┌────────
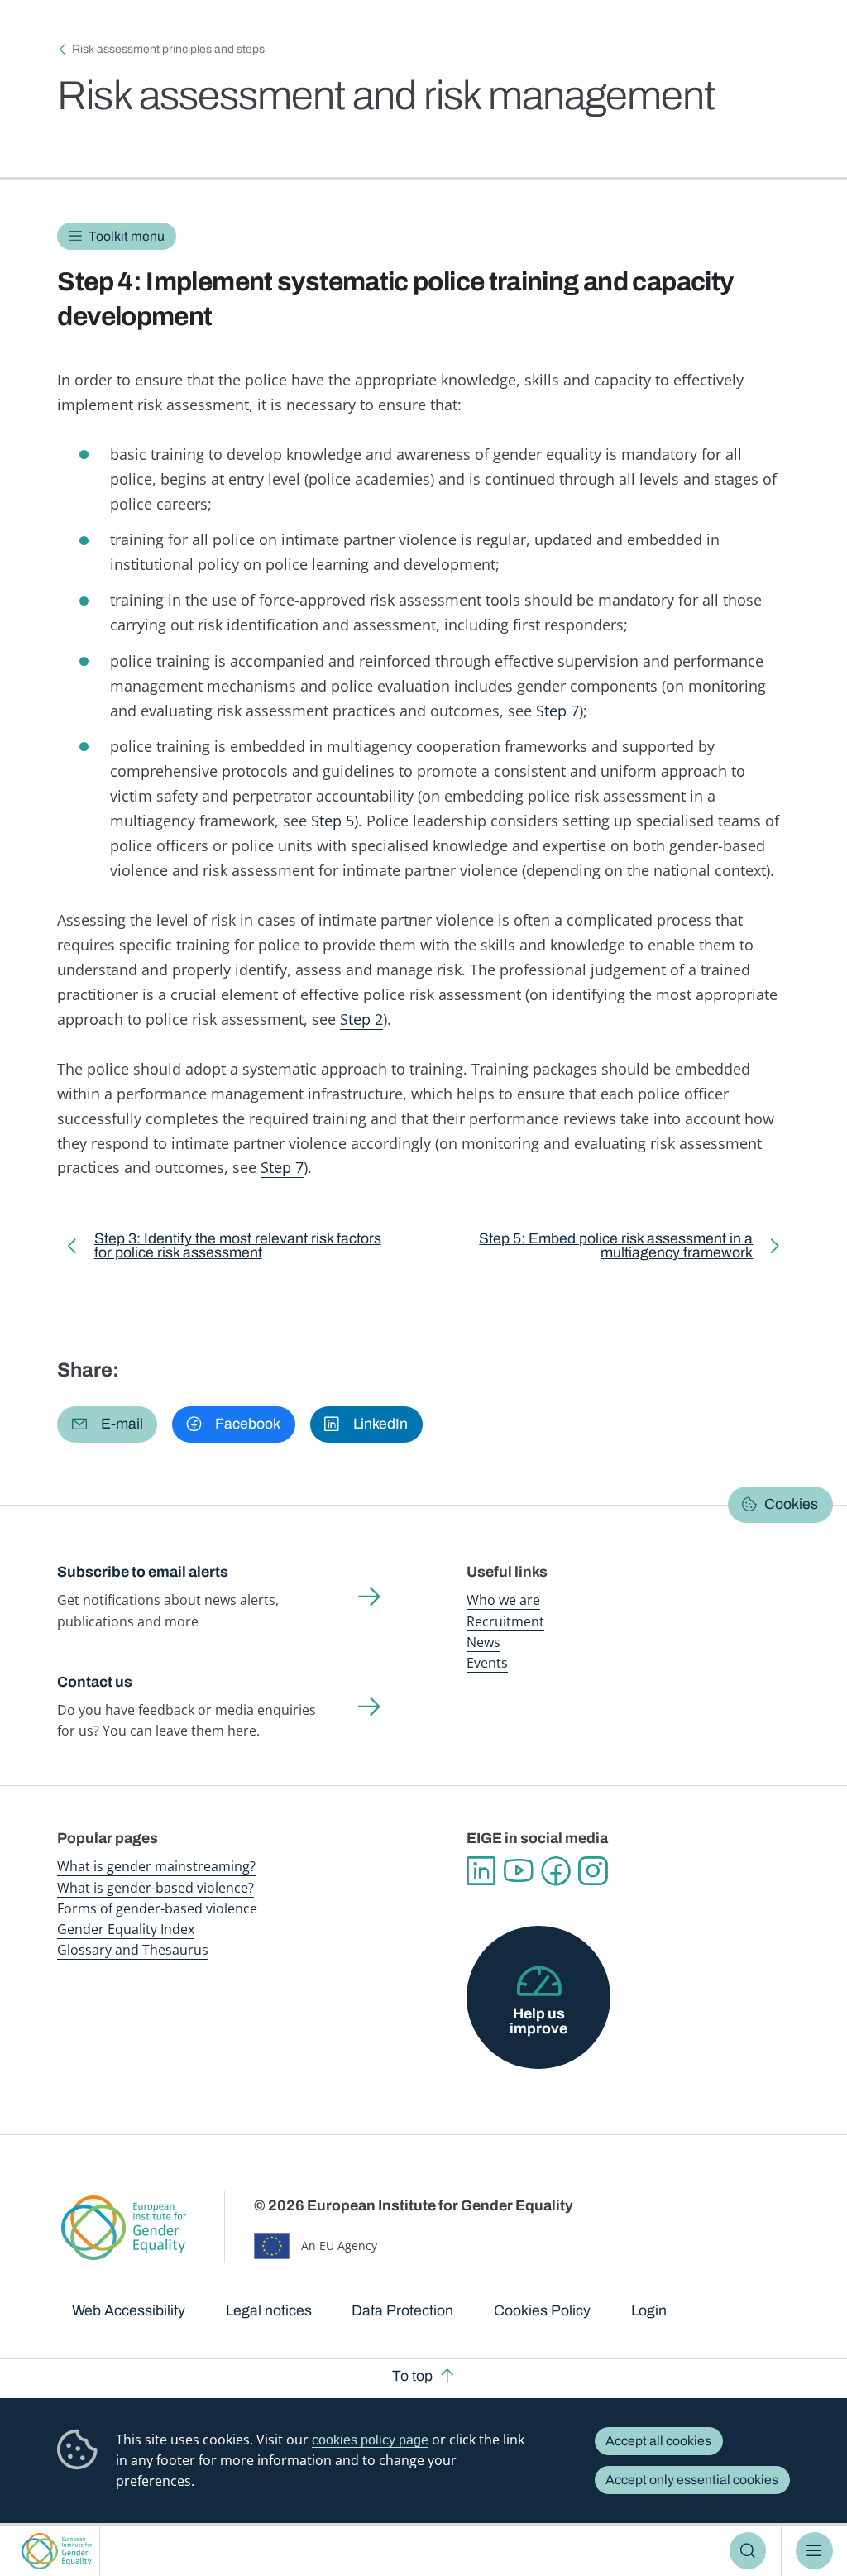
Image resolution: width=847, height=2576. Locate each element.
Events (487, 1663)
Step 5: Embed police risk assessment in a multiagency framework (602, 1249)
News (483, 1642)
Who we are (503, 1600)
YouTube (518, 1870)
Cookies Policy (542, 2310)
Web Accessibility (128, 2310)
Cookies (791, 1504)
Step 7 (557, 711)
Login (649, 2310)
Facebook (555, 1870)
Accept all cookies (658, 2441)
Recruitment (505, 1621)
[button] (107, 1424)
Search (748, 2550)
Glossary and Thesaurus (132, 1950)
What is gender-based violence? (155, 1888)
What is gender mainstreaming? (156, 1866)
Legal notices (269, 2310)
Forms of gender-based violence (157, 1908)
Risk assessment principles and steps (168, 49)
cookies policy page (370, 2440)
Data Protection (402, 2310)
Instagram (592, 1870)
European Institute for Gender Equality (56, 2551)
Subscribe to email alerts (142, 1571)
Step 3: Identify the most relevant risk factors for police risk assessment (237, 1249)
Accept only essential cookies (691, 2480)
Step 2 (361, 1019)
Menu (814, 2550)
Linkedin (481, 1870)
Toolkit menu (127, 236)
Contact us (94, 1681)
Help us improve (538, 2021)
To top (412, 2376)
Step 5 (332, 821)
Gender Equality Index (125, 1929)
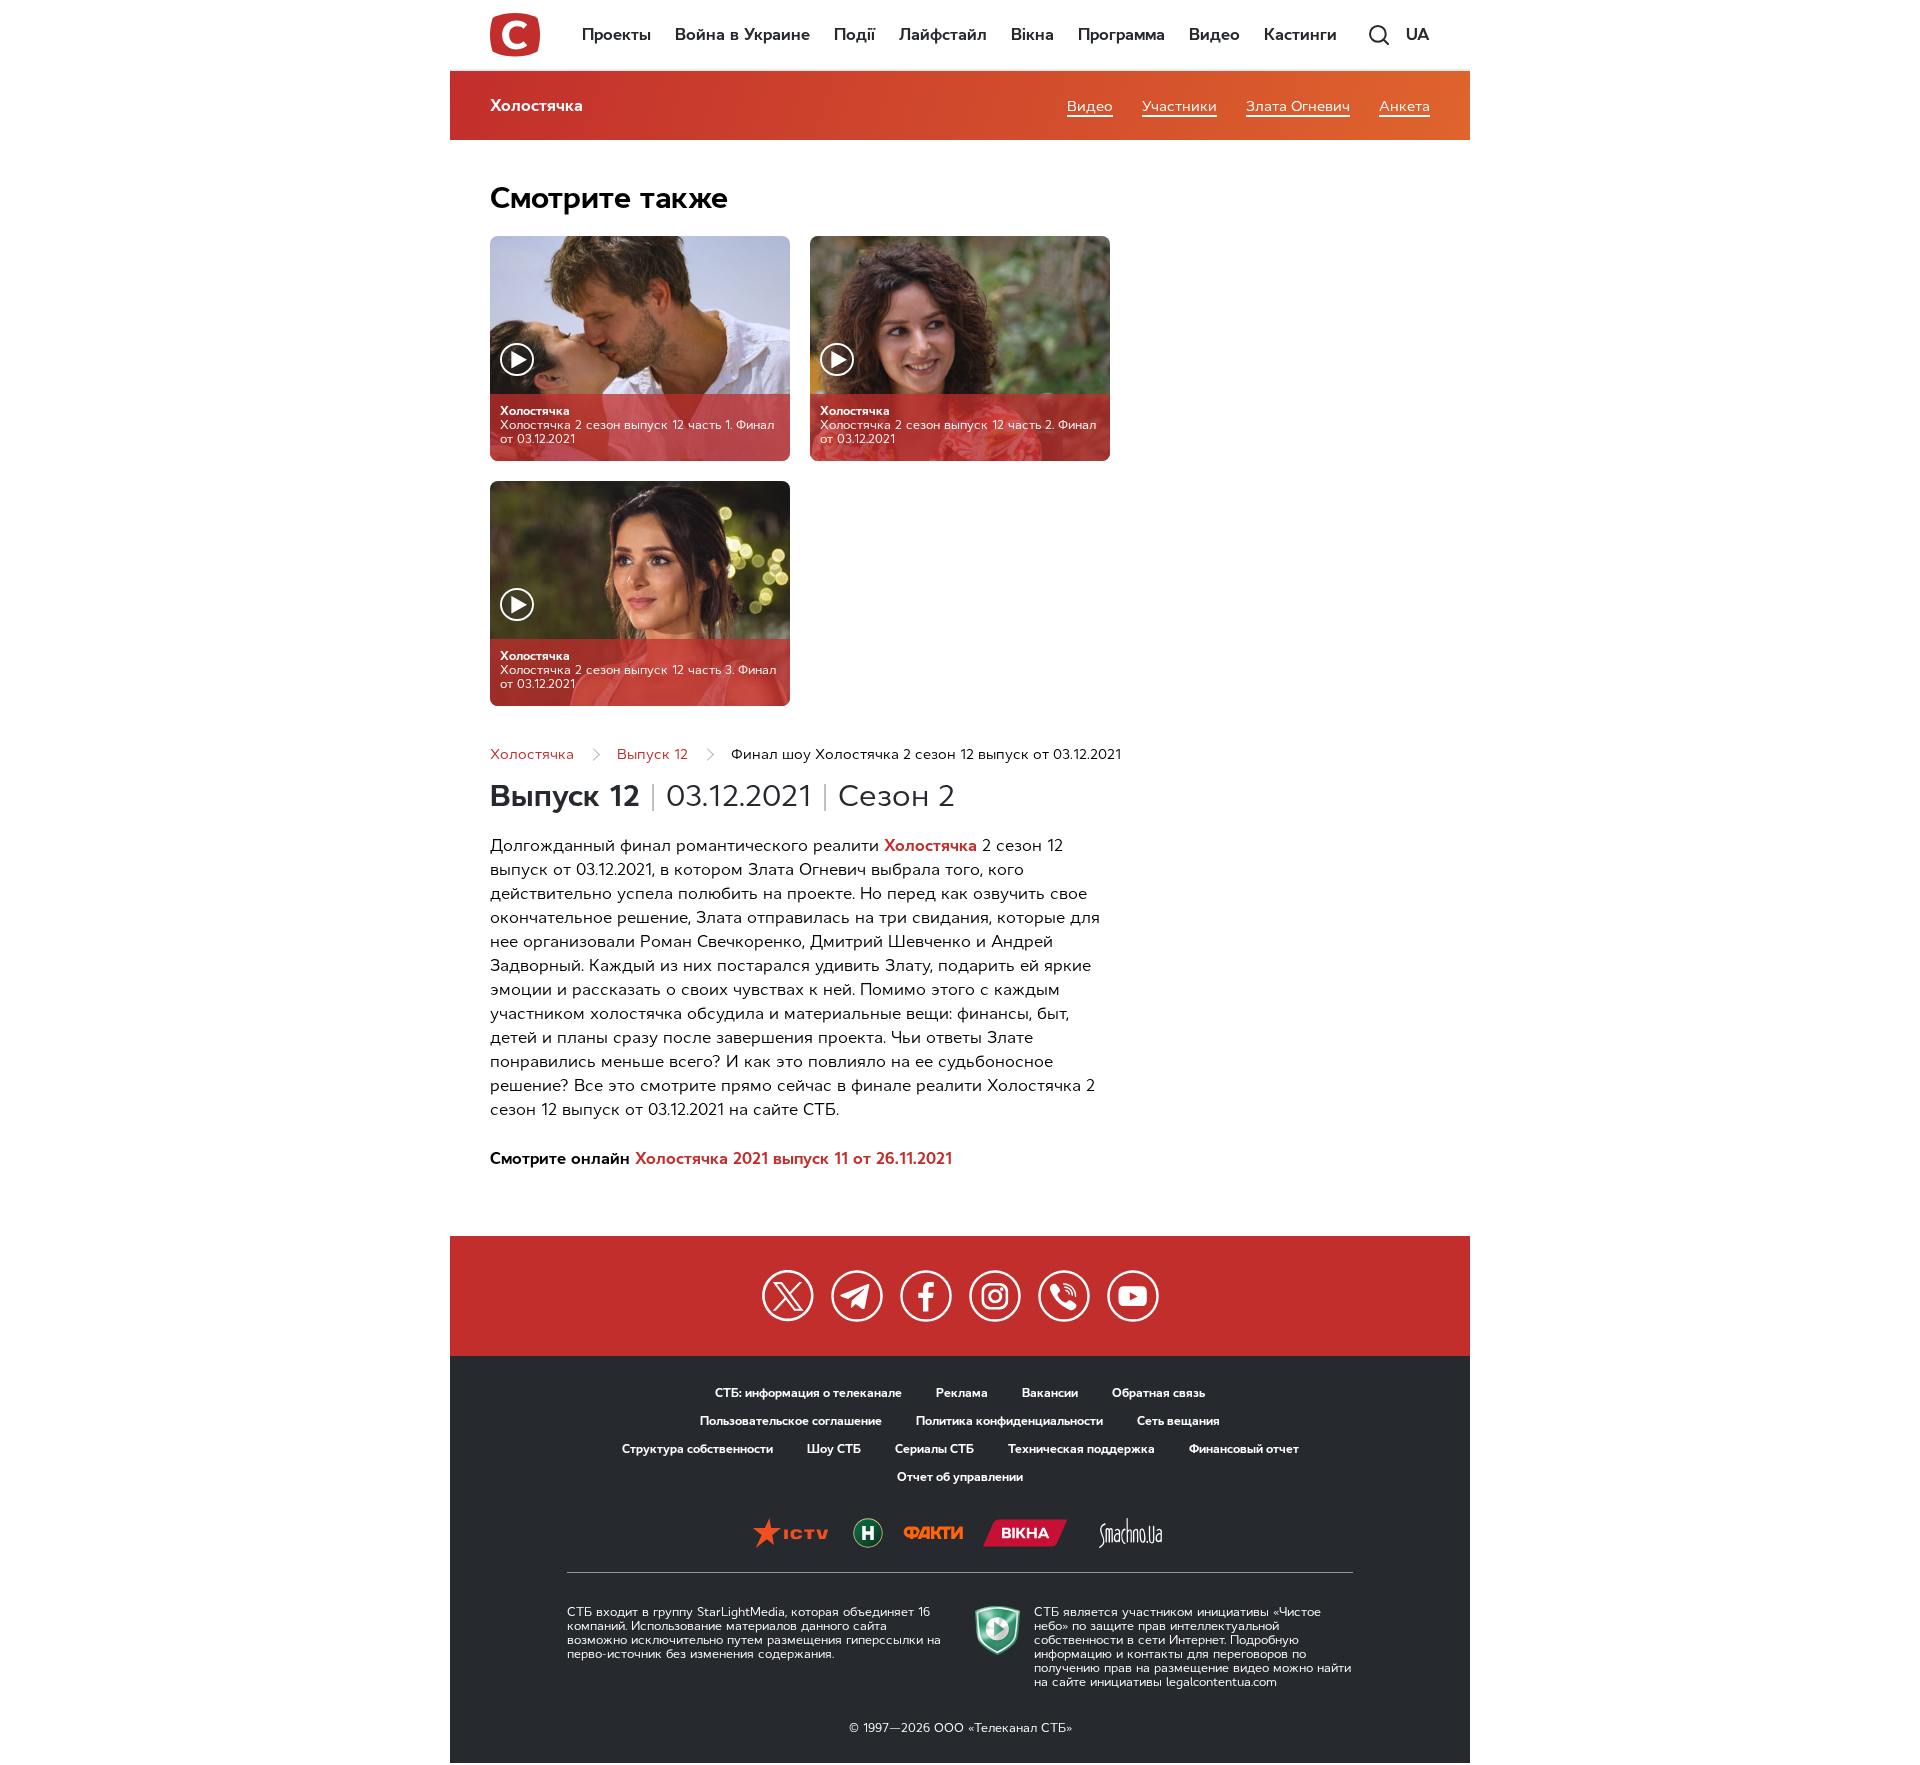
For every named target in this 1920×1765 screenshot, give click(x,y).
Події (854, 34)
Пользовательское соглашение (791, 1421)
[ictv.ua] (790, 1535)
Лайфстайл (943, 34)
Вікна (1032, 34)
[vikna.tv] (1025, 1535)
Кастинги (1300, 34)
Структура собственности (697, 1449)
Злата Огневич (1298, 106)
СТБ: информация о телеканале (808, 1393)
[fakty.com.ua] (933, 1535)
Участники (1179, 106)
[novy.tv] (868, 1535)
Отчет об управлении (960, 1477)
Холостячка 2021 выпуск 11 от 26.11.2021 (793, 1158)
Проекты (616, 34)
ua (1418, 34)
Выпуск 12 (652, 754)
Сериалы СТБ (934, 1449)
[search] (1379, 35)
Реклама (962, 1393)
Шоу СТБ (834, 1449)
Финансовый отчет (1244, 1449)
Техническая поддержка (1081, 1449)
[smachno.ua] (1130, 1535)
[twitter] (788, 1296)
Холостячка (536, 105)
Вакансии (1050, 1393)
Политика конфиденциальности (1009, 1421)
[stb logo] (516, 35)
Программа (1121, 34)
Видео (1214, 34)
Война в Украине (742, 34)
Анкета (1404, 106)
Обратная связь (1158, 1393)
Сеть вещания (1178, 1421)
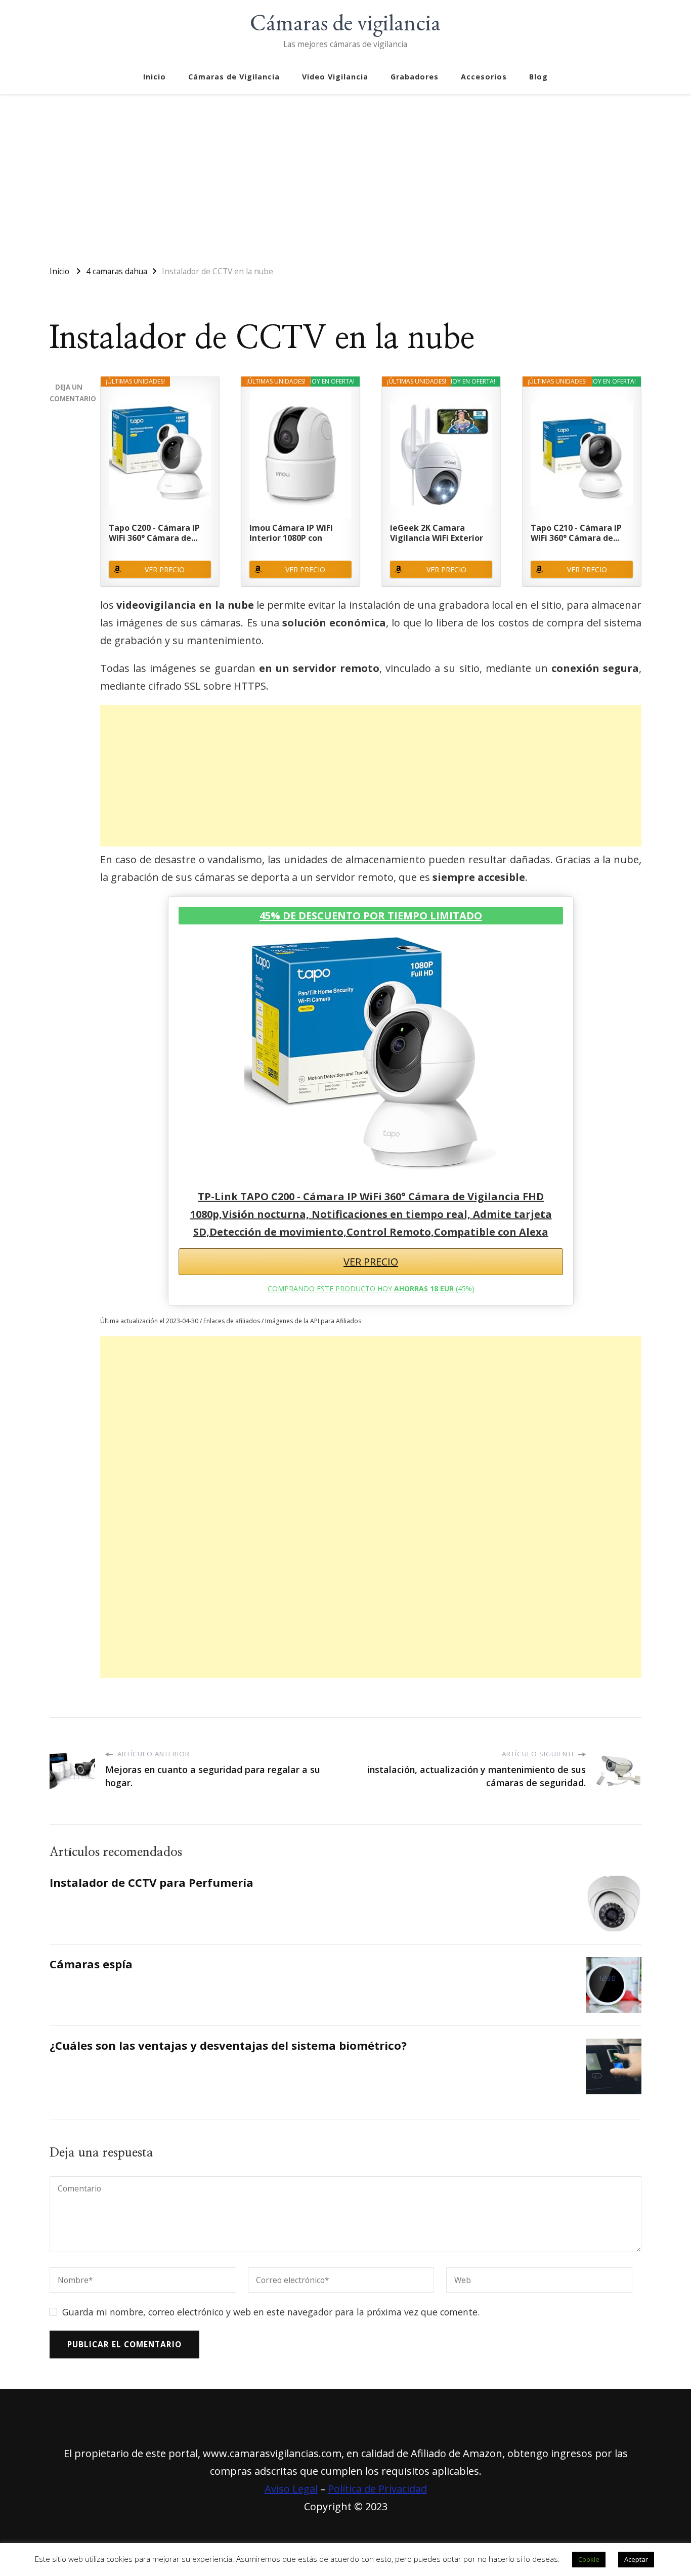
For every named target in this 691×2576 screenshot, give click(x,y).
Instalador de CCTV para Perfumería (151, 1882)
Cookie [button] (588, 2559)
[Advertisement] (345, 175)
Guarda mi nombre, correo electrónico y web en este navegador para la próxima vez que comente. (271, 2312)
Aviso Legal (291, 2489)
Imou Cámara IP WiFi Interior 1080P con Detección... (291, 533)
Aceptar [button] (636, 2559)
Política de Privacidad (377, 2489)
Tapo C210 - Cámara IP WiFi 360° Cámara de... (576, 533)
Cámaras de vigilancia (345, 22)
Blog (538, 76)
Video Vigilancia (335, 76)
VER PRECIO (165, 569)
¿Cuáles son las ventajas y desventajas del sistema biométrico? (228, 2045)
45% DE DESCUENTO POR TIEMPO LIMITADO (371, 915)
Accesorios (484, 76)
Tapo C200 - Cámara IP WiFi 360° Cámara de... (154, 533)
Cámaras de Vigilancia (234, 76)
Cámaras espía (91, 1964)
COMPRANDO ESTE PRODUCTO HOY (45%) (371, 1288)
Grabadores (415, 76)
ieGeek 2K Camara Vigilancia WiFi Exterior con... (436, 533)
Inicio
└────────
▸ **Try it**: Return the line containing "СТБ: информация о телеканале (808, 1393)" and every line after it through the end of the records above, exactly and nothing else, but not the pictures.

▸ **Exercise output**:
СТБ: информация о телеканале (808, 1393)
[fakty.com.ua] (933, 1535)
Участники (1179, 106)
[novy.tv] (868, 1535)
Отчет об управлении (960, 1477)
Холостячка 2021 выпуск 11 от 26.11.2021 (793, 1158)
Проекты (616, 34)
ua (1418, 34)
Выпуск 12 (652, 754)
Сериалы СТБ (934, 1449)
[search] (1379, 35)
Реклама (962, 1393)
Шоу СТБ (834, 1449)
Финансовый отчет (1244, 1449)
Техническая поддержка (1081, 1449)
[smachno.ua] (1130, 1535)
[twitter] (788, 1296)
Холостячка (536, 105)
Вакансии (1050, 1393)
Политика конфиденциальности (1009, 1421)
[stb logo] (516, 35)
Программа (1121, 34)
Видео (1214, 34)
Война в Украине (742, 34)
Анкета (1404, 106)
Обратная связь (1158, 1393)
Сеть вещания (1178, 1421)
For every named target in this 691×2576 screenshot, give click(x,y).
Instalador de CCTV para Perfumería (151, 1882)
Cookie [button] (588, 2559)
[Advertisement] (345, 175)
Guarda mi nombre, correo electrónico y web en este navegador para la próxima vez que comente. (271, 2312)
Aviso Legal (291, 2489)
Imou Cámara IP WiFi Interior 1080P con Detección... (291, 533)
Aceptar [button] (636, 2559)
Política de Privacidad (377, 2489)
Tapo C210 - Cámara IP WiFi 360° Cámara de... (576, 533)
Cámaras de vigilancia (345, 22)
Blog (538, 76)
Video Vigilancia (335, 76)
VER PRECIO (165, 569)
¿Cuáles son las ventajas y desventajas del sistema biométrico? (228, 2045)
45% DE DESCUENTO POR TIEMPO LIMITADO (371, 915)
Accesorios (484, 76)
Tapo C200 - Cámara IP WiFi 360° Cámara de... (154, 533)
Cámaras de Vigilancia (234, 76)
Cámaras espía (91, 1964)
COMPRANDO ESTE PRODUCTO HOY (45%) (371, 1288)
Grabadores (415, 76)
ieGeek 2K Camara Vigilancia WiFi Exterior con... (436, 533)
Inicio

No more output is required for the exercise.